▸ **Exercise requirements**:
1. In the abstract on N-acetylcysteine and hyperoxic lung injury, what dose of NAC did the rats in the NAC groups receive intraperitoneally?
2. Reproduce without alteration everything in the abstract on N-acetylcysteine and hyperoxic lung injury from "To investigate the" down to "and its mechanism.".

[Protective effect of N-acetylcysteine on hyperoxic lung injury and its relation with p38 mitogen-activated protein kinase signaling pathway].

OBJECTIVE

To investigate the expression of p38 mitogen-activated protein kinase (MAPK) in hyperoxic lung injury (HLI), and explore the protective effect of N-acetylcysteine (NAC) on HLI and its mechanism.

METHODS

Thirty Wistar rats aged 3 weeks old were divided into five groups with 6 rats in each group according to random digits table: room-air group (A), hyperoxia injury group (B), hyperoxia+NAC group (C), hyperoxia+p38 MAPK inhibitor (SB203580) group (D), hyperoxia+NAC+SB203580 group (E). Rats in NAC groups were injected with NAC (200 mg/kg) intraperitoneally, and they received an intravenous injection of SB203580 (0.5 mg/kg) in SB203580 groups. The animals were sacrificed after 7 days of experiment. Lung pathology and grade of lung tissue injury were examined with light microscopy, lung wet/dry (W/D) ratio, total protein (TP) level in bronchoalveolar lavage fluid (BALF) and permeability coefficient were evaluated. The location and quantity of phosphorylation p38 MAPK (p-p38 MAPK) protein were detected by immunohistochemistry and Western blotting analysis respectively.

RESULTS

The pathological changes in the lung in B group included severe alveolar oedema with inflammatory cells aggregation and red blood cell leakage, while the lung pathological pictures in C, D, E groups were improved significantly compared with B group. p-p38 MAPK positive cells increased in B group compared with those in A group, involving many types of pulmonary cells, especially in infiltrating inflammatory cells. In C, D, E groups, the positive cells remarkably decreased compared with B group. p-p38 MAPK content was higher in B group than that in A group (0.20+/-0.03 vs. 0.11+/-0.01, P<0.05), and p-p38 MAPK expressions in C, D, E groups decreased significantly compared with B group (0.16+/-0.02, 0.15+/-0.01, 0.14+/-0.02 vs. 0.20+/-0.03, all P<0.05), but were higher than those in A group (all P<0.05). There was no significant difference in p-p38 MAPK quantity among three groups. Changes in W/D ratio, TP and permeability coefficient among groups were comparable with those of p-p38 MAPK protein quantity.

CONCLUSION

Reactive oxygen species (ROS) activated p38 MAPK signaling pathway. NAC may exert a protective effect on HLI through attenuation of hyperoxia-induced p38 MAPK activation.

▸ **Provided material**:
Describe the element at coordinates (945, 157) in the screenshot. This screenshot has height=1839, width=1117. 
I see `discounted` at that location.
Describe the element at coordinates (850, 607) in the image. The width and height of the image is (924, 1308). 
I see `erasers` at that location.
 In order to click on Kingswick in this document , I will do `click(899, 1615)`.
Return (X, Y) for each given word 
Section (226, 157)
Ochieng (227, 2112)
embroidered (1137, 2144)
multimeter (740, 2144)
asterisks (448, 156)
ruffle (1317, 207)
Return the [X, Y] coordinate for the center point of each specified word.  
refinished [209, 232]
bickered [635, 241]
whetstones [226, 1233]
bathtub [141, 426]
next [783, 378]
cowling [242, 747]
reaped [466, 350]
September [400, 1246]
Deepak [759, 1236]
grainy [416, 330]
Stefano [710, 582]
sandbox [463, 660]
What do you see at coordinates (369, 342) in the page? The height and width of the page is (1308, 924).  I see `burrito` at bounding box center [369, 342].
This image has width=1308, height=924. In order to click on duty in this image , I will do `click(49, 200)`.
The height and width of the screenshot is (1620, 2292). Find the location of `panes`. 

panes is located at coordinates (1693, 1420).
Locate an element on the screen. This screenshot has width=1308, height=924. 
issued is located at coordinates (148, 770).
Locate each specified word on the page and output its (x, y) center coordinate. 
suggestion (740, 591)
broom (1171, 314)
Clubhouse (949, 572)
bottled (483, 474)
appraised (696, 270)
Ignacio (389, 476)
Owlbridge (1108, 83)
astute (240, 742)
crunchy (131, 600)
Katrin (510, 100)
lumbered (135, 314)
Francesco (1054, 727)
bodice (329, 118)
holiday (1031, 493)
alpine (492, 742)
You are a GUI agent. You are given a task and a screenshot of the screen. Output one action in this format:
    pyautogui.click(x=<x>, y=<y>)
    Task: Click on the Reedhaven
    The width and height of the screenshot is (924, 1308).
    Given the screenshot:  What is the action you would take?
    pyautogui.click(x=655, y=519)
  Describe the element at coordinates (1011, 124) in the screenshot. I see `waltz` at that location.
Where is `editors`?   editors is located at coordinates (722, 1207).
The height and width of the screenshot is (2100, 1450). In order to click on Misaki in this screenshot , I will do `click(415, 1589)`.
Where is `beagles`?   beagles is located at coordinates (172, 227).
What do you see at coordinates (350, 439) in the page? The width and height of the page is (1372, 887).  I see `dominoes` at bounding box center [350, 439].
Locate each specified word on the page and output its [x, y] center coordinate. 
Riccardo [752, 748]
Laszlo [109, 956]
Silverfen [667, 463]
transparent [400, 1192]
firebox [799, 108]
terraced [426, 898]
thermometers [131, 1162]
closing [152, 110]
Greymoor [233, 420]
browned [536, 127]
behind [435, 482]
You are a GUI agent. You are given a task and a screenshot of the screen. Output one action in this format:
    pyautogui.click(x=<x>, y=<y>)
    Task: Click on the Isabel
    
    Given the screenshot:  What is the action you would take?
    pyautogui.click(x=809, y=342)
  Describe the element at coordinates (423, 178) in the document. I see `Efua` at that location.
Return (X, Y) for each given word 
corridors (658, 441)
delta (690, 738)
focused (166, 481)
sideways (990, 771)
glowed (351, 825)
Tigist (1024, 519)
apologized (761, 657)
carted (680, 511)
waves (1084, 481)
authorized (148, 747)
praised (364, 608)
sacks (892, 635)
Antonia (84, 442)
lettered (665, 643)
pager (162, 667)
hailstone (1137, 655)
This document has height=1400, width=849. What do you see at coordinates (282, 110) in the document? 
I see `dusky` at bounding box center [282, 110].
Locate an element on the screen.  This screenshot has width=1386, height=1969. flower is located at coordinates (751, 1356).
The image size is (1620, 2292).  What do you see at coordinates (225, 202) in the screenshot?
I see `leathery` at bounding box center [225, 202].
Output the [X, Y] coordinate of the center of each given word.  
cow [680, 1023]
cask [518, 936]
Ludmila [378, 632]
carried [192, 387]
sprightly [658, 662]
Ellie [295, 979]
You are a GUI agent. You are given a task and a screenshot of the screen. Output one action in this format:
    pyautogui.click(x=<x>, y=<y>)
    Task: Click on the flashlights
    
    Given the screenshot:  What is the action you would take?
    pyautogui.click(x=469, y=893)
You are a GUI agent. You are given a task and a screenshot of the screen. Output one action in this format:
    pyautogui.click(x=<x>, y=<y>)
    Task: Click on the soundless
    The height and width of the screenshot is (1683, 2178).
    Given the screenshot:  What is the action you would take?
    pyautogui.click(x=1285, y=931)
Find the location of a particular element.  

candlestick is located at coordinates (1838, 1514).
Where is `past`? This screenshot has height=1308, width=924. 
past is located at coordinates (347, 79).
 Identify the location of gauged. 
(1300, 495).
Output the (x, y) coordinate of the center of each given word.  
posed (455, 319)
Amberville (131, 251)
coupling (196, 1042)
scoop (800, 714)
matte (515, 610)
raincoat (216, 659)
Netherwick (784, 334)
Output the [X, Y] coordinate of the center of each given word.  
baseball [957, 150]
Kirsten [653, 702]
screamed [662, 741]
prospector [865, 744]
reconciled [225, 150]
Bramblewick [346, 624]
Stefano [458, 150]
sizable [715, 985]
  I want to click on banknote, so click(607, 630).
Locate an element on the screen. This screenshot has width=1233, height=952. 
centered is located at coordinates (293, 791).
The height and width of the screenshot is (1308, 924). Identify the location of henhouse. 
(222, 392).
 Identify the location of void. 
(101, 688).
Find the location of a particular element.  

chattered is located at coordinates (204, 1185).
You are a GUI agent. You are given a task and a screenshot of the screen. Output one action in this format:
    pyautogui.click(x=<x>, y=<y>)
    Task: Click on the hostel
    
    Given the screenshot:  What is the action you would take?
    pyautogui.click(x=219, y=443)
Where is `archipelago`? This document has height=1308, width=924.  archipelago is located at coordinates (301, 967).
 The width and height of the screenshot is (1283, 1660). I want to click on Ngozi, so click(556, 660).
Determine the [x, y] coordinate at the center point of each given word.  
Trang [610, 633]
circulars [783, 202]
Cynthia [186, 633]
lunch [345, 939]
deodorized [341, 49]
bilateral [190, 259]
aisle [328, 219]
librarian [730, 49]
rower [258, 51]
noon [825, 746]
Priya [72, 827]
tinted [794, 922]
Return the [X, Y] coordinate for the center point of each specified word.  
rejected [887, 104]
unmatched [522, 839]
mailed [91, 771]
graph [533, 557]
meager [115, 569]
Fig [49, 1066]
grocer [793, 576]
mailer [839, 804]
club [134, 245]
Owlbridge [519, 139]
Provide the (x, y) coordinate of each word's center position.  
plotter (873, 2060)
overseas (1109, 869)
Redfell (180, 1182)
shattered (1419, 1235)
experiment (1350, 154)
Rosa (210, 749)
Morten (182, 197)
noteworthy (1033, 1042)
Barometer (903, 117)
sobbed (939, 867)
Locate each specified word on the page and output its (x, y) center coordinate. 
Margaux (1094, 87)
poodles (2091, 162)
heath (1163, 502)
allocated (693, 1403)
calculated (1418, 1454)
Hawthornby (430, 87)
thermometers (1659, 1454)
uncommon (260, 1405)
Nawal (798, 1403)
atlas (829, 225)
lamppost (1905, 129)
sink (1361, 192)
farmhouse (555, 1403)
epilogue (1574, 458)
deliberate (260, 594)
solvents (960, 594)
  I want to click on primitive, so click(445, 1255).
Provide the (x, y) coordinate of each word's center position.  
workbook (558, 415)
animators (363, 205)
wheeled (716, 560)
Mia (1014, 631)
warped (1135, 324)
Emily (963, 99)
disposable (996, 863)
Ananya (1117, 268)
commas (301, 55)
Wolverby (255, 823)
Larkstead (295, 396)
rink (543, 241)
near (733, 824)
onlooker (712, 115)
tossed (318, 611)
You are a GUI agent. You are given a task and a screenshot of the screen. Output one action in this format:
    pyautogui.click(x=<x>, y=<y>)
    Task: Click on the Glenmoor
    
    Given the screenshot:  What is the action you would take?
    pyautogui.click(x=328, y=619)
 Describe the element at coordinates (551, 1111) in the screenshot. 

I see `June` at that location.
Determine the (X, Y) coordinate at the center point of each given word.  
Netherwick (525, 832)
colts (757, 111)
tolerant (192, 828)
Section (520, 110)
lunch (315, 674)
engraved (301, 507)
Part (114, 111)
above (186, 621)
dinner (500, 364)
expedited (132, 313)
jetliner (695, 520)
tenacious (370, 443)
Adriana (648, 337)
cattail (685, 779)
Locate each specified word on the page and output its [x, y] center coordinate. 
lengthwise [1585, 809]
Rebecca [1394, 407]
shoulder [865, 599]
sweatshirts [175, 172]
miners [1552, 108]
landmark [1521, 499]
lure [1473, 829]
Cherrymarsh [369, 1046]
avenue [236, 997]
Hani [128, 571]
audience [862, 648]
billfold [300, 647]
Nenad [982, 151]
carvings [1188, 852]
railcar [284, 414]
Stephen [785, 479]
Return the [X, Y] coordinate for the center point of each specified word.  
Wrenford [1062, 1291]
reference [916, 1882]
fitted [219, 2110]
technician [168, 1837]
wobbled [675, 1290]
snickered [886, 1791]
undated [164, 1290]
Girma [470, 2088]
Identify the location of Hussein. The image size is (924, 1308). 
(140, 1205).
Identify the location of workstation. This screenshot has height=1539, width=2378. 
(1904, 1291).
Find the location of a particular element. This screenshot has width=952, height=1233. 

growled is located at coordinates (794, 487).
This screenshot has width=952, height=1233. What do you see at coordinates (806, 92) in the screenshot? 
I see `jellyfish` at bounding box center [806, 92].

▸ **Responses to the exercise**:
1. 200 mg/kg

2.
To investigate the expression of p38 mitogen-activated protein kinase (MAPK) in hyperoxic lung injury (HLI), and explore the protective effect of N-acetylcysteine (NAC) on HLI and its mechanism.